Docker started off as a side project at dotCloud, a Platform-as-a-Service company often compared to Heroku. Some people think that Docker is some virtualization tool like VMWare or VirtualBox. Some people think it’s a VM manager that helps you manage Virtual Machines like Vagrant. Some people think it’s a configuration management tool much like Chef, Ansible, or Puppet. But it's its own category, so it’s not comparible to any existing tool.

What is Docker?

Docker is an open platform for developing, shipping, and running applications. Docker is designed to deliver your applications faster. With Docker you can separate your applications from your infrastructure and treat your infrastructure like a managed application.
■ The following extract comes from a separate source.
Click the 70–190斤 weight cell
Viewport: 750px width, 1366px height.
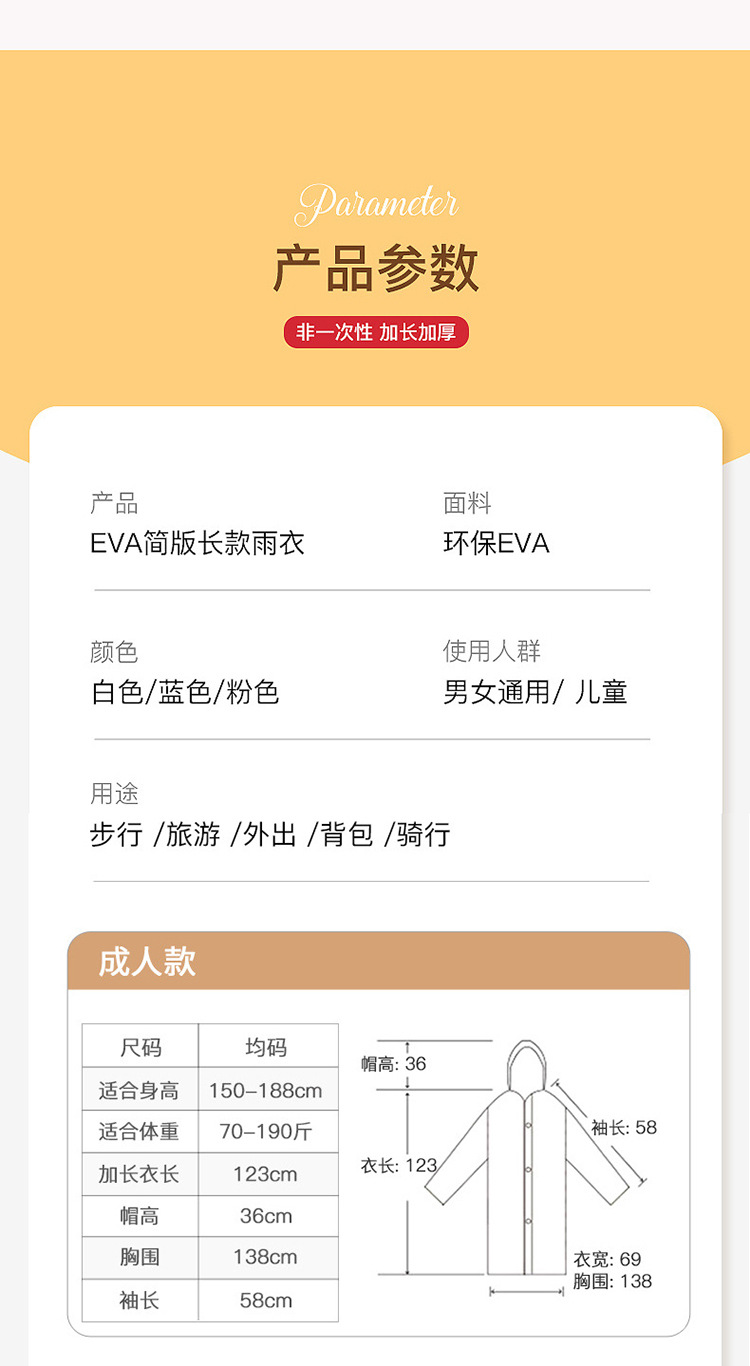coord(266,1132)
Docker helps you ship code faster, test faster, deploy faster, and shorten the cycle between writing code and running code.

Docker does this by combining kernel containerization features with workflows and tooling that help you manage and deploy your applications.
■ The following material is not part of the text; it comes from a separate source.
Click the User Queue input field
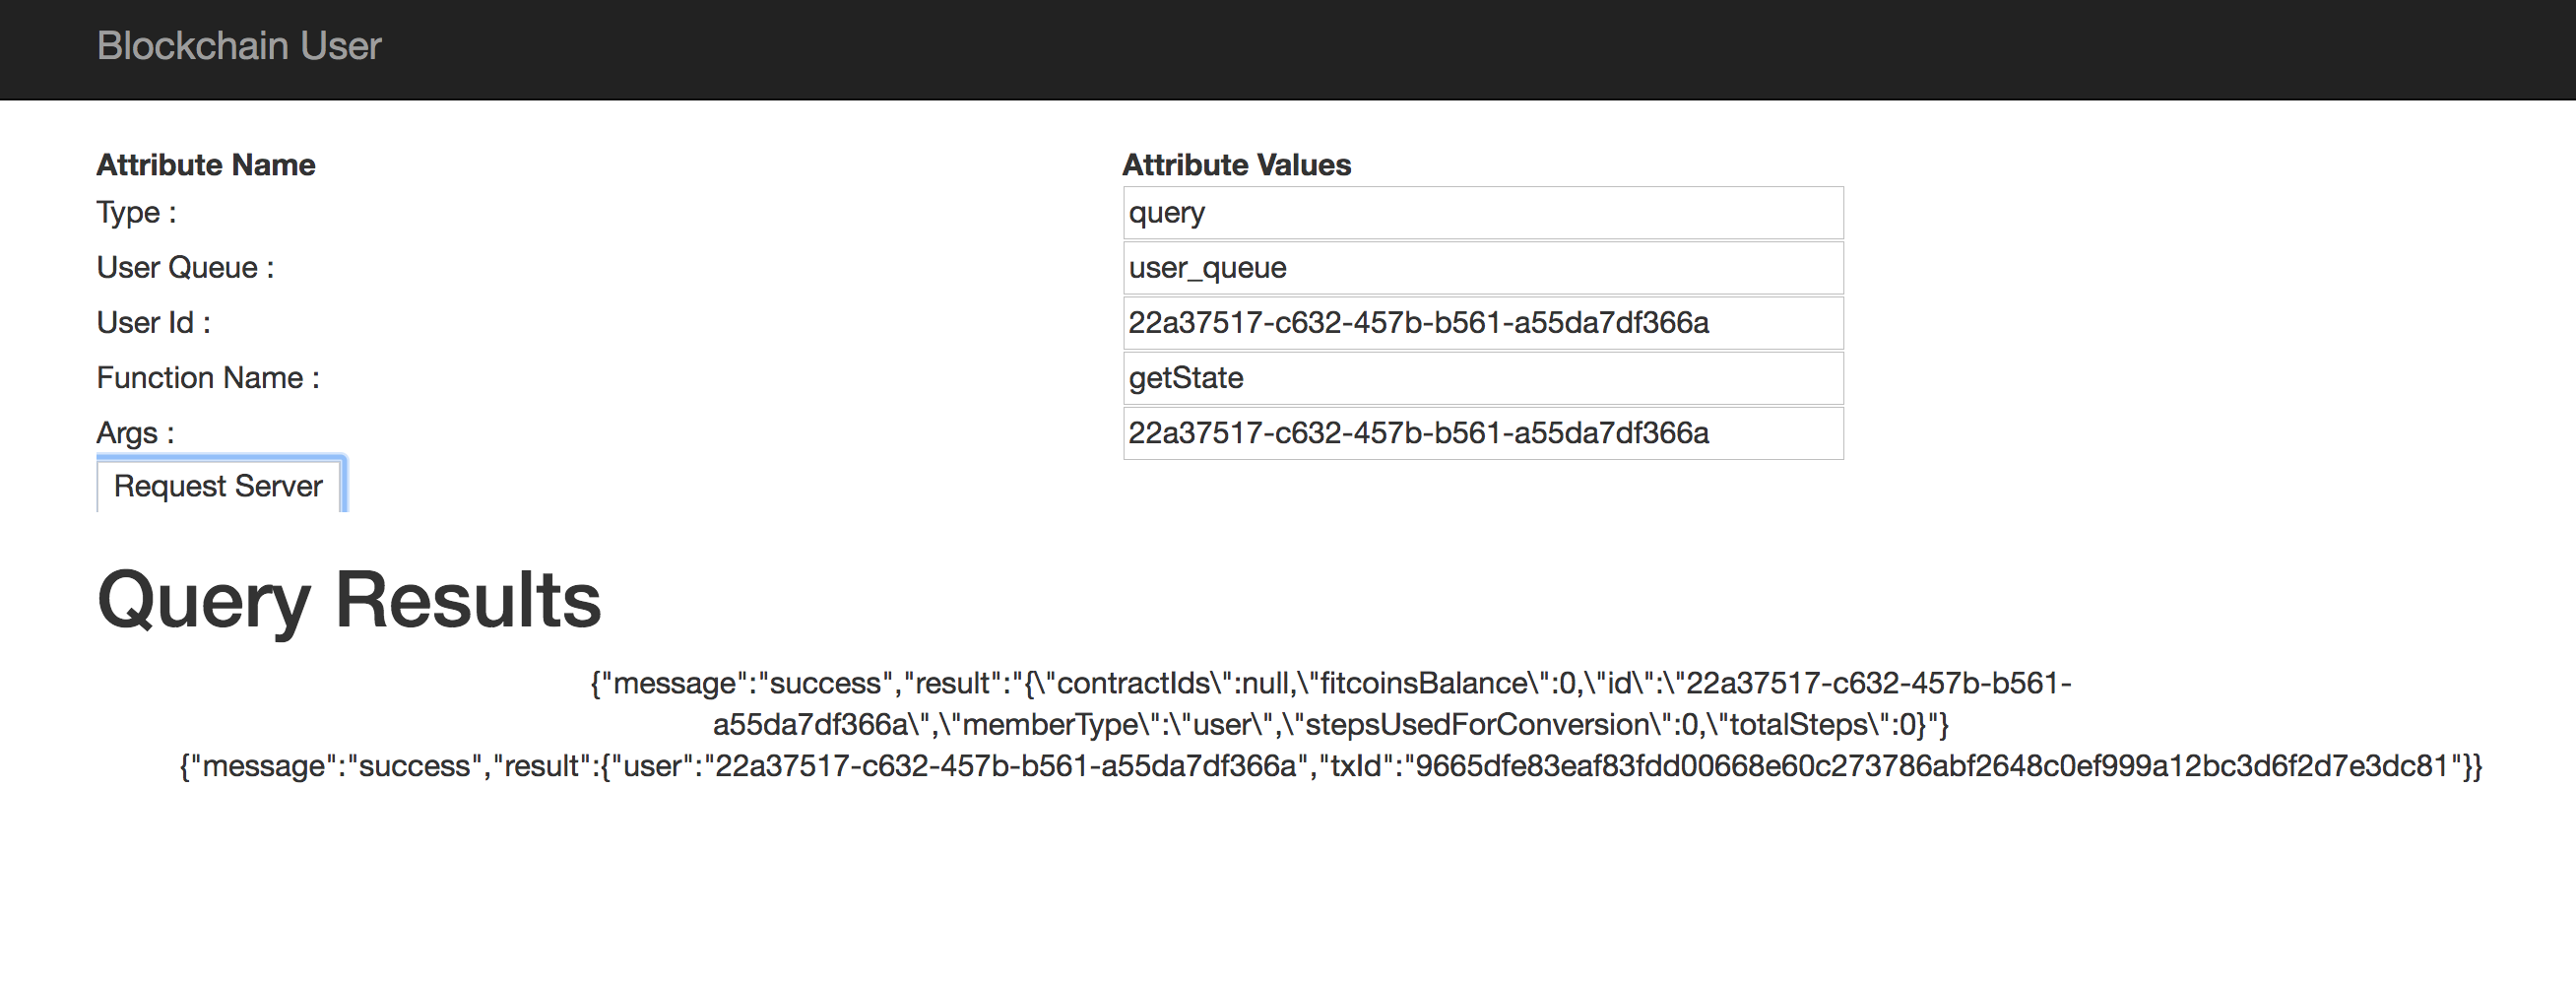This screenshot has width=2576, height=985. pos(1482,268)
There are two big pieces to Docker: The Docker Engine, which is the Docker binary that’s running on your local machine and servers and does the work to run your software. The Docker Hub, which is a website and cloud service that makes it easy for everyone to share their docker images.


At its core, Docker provides a way to run almost any application securely isolated in a container. The isolation and security allow you to run many containers simultaneously on your host. The lightweight nature of containers, which run without the extra load of a hypervisor, means you can get more out of your hardware.

What Docker can do for you

Docker solves many of the same problem that a VM solves, plus some other that VMs could solve if they didn’t were so resource intensive. Here are some of the things that Docker can deal with:
  • Isolating an application dependencies
  • Creating an application image and replicating it
  • Creating ready to start applications that are easily distributable
  • Allowing easy and fast scalation of instances
  • Testing out applications and disposing them afterwards

The idea behind Docker is to create portable lightweight containers for software applications that can be run on any machine with Docker installed, regardless of the underlying OS.

Virtual Machines vs Docker
Let’s take a look at how VM works.


Above diagram shows how a traditional VM is configured for running software applications. The Hypervisor is the layer that does actual virtualization, in which it takes computing resources from the Host Operating System and use them to create fake virtual hardware that will be then consumed by Guest Operating Systems. Once you have the guest OS installed, you can actually install your software applications, binaries, and libraries supported.

VMs are great for providing complete isolation of the Host OS, where if something goes wrong in an application or your guest OS, it won’t impact the host OS or screw up the other guest OSs. However, all this comes at a great cost, because ultimately the server that’s running the stack has to pay a huge amount of computing resources to the virtual app.

With Docker, you’d have a thinner layer:



The rule of thumb in Docker world is to have one Docker container running on your server for each process.